Materiale fornito:
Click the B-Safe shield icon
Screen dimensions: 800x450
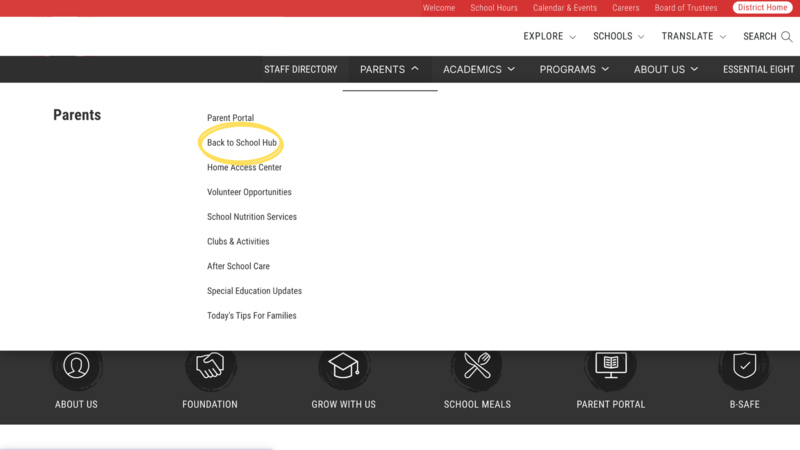[744, 366]
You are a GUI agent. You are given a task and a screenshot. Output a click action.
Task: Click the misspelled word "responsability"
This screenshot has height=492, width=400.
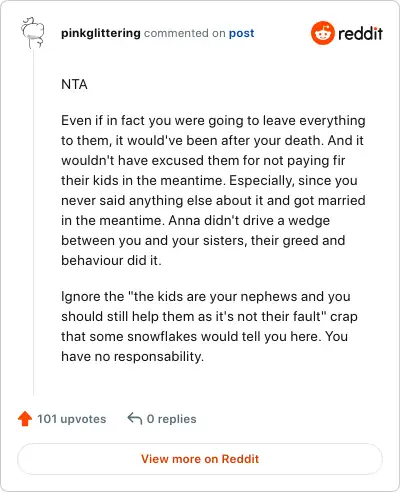click(x=158, y=357)
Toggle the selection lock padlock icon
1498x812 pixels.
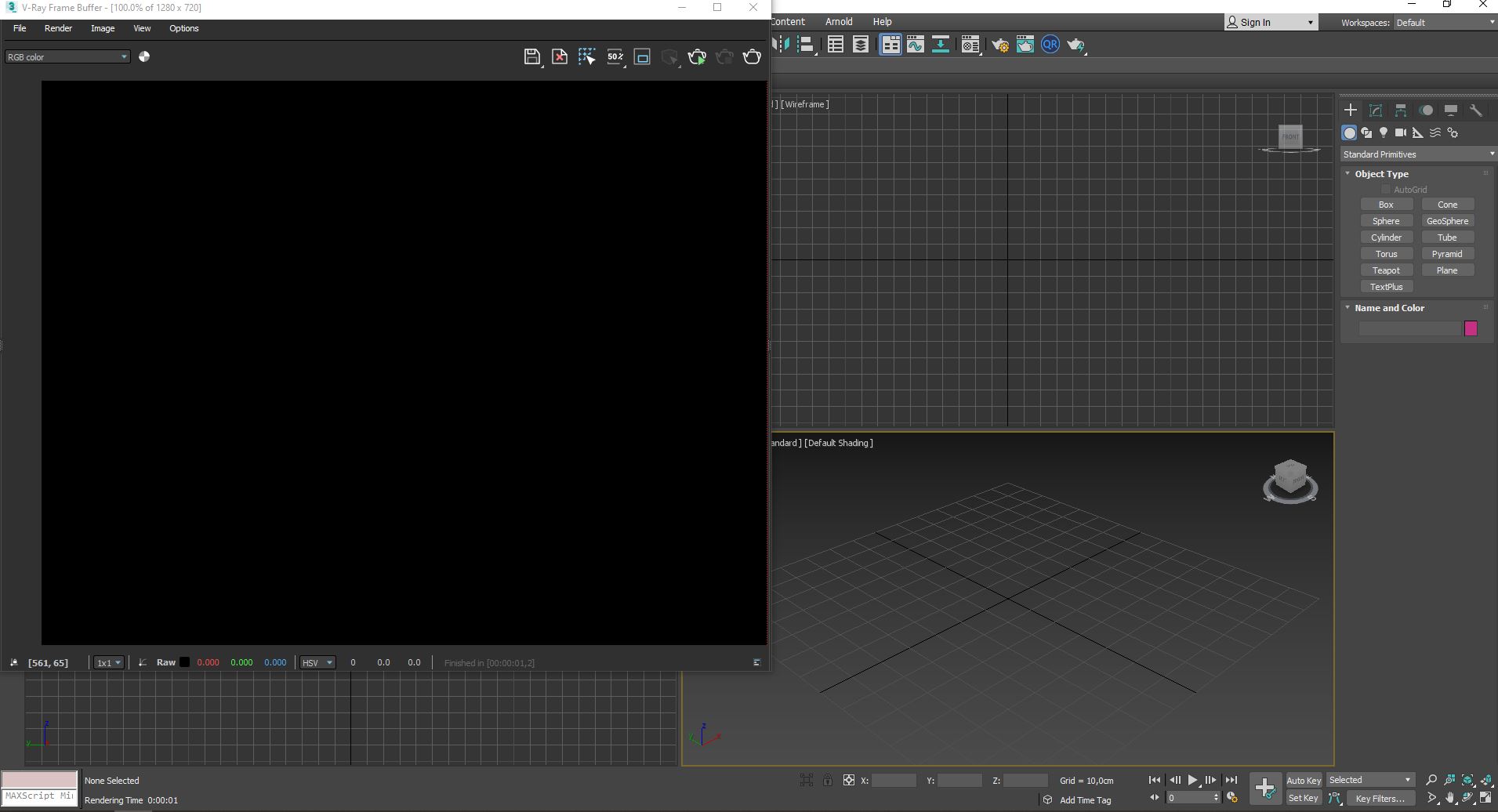click(828, 780)
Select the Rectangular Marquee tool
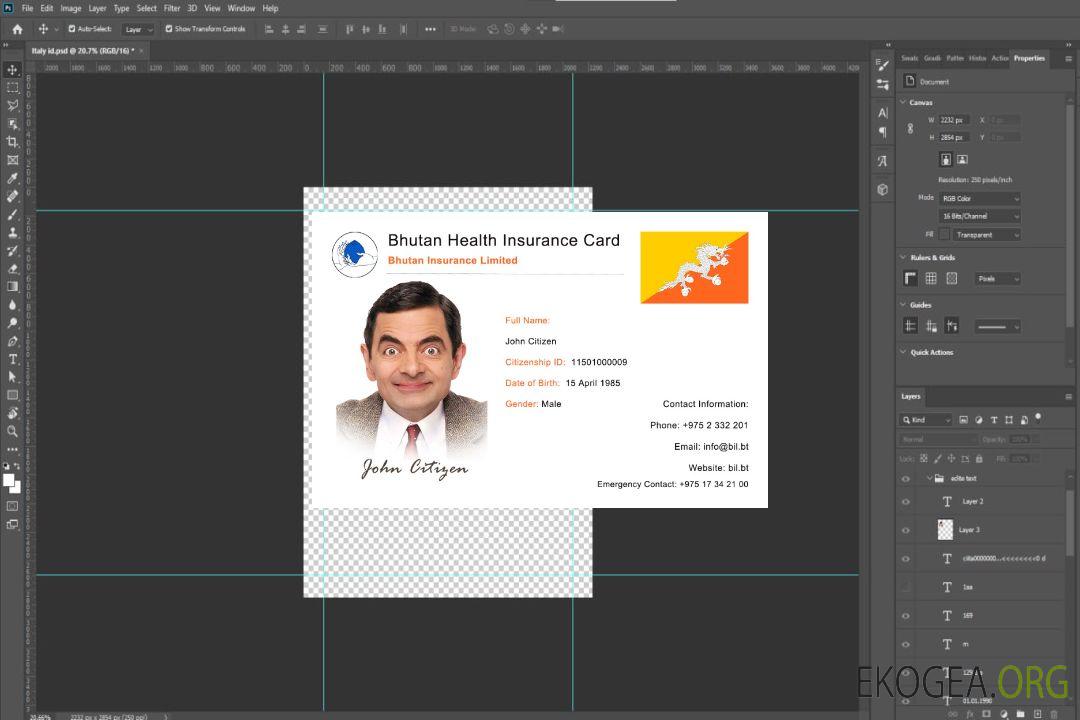The image size is (1080, 720). 12,88
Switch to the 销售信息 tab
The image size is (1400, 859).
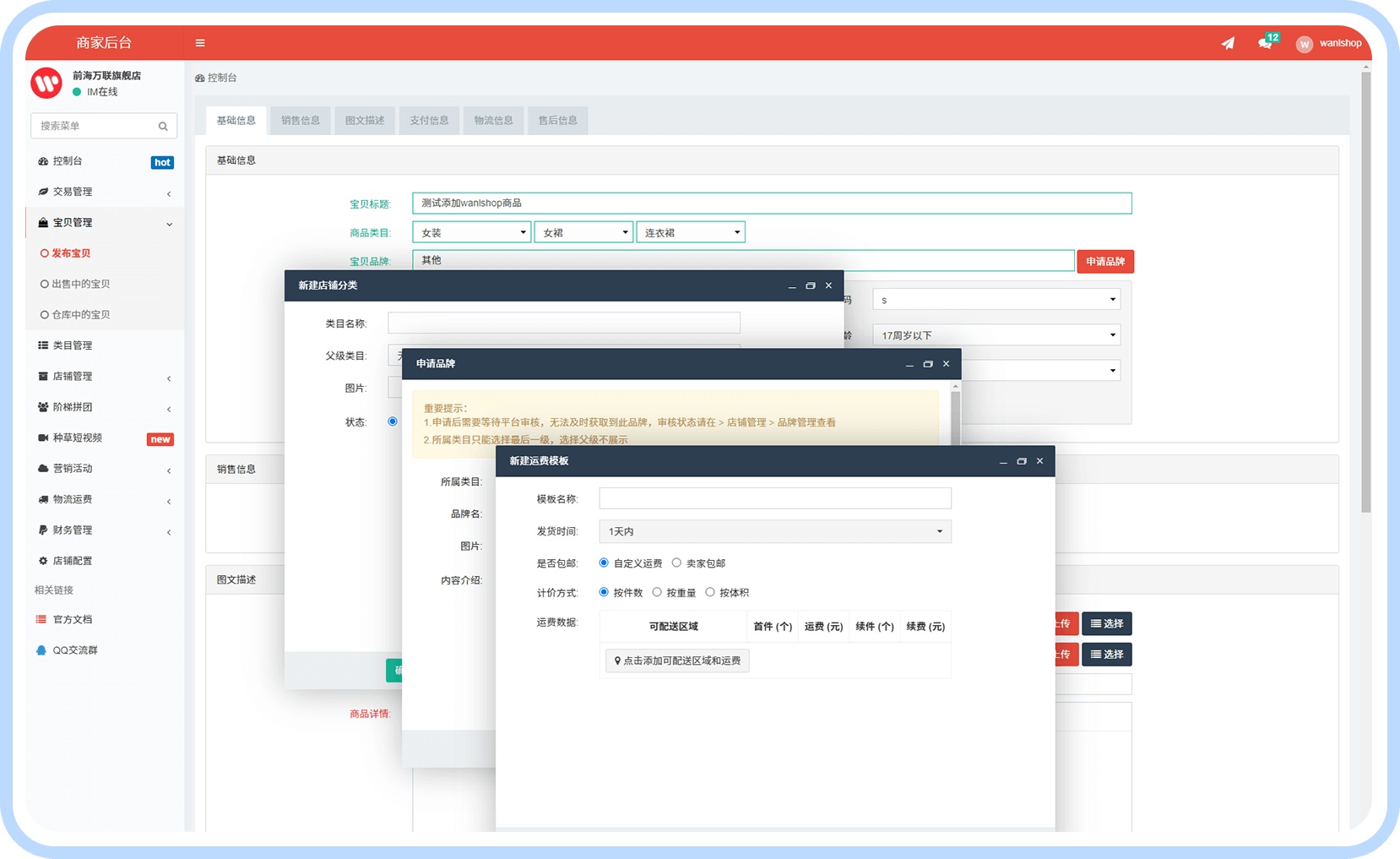point(301,121)

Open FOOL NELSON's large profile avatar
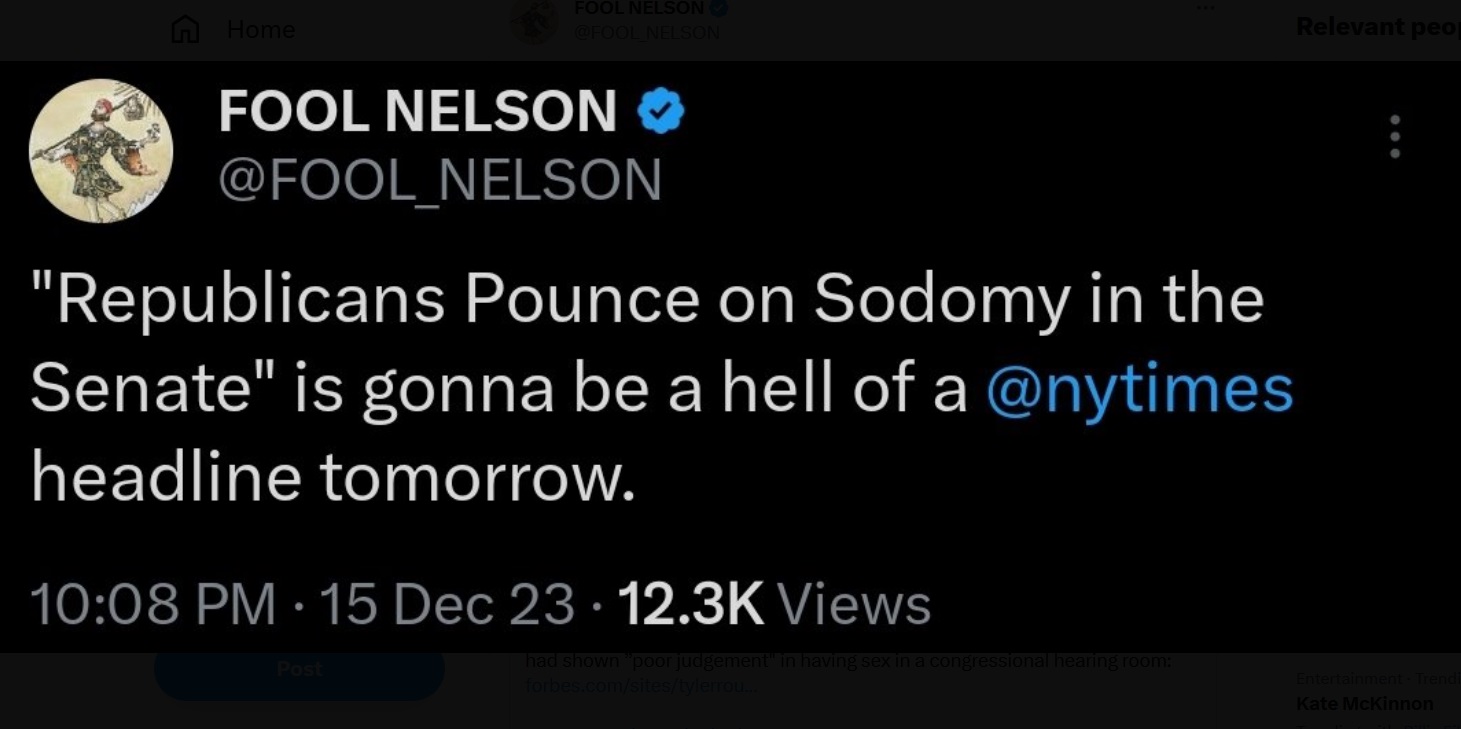(x=101, y=151)

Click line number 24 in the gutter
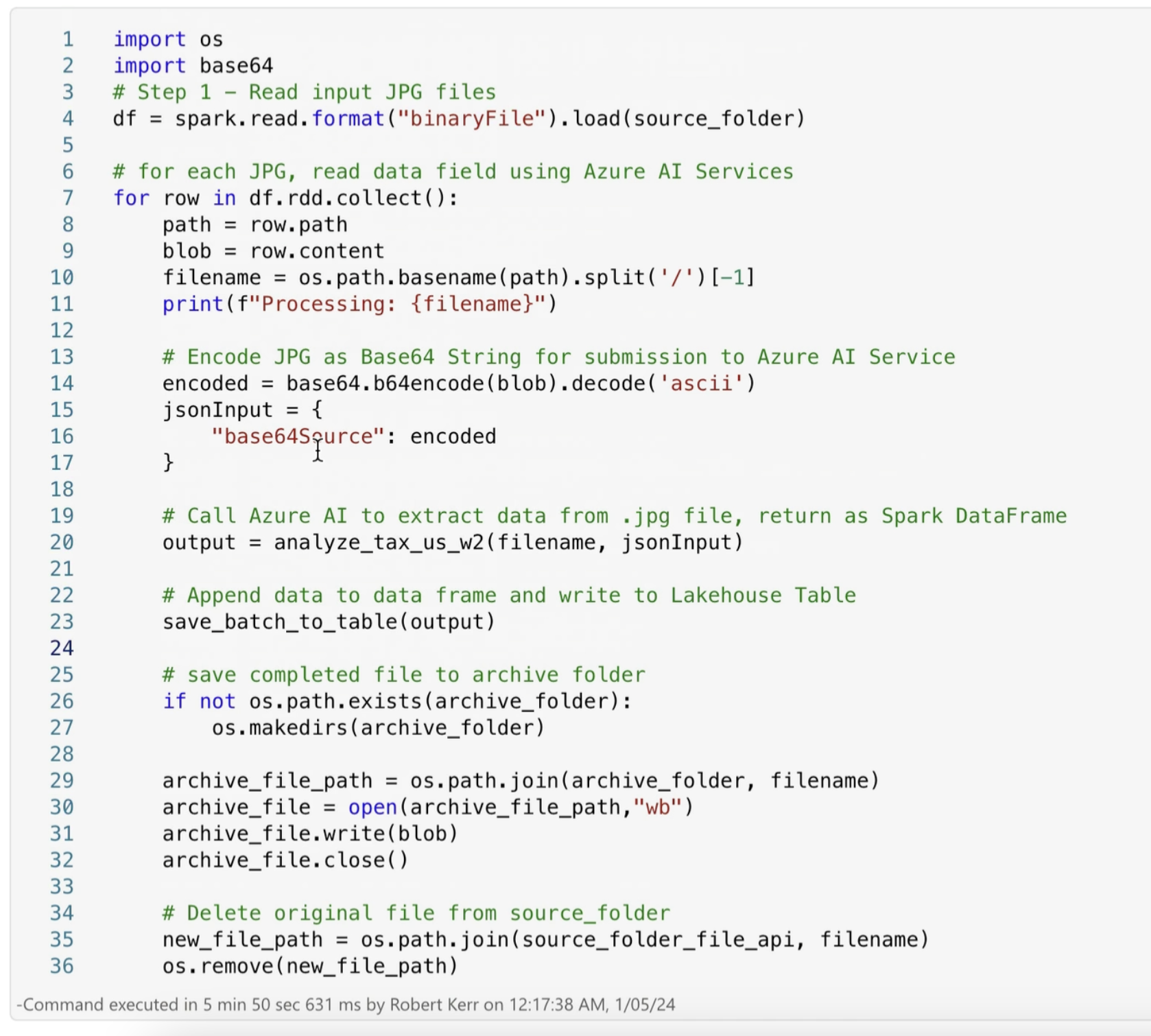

Consegna dell'esercizio:
Ricopia parola per parola tutto il materiale qui sopra, senza includere le immagini.

Risposta al problema:
Click the B-Safe shield icon
Screen dimensions: 800x450
[744, 366]
You are a GUI agent. You are given a task and a screenshot. Output a click action.
Task: Click the misspelled word "responsability"
This screenshot has height=492, width=400.
click(x=158, y=357)
Toggle the selection lock padlock icon
1498x812 pixels.
click(828, 780)
Select the Rectangular Marquee tool
The image size is (1080, 720). 12,88
Switch to the 销售信息 tab
The image size is (1400, 859).
point(301,121)

Open FOOL NELSON's large profile avatar
(x=101, y=151)

Click line number 24 in the gutter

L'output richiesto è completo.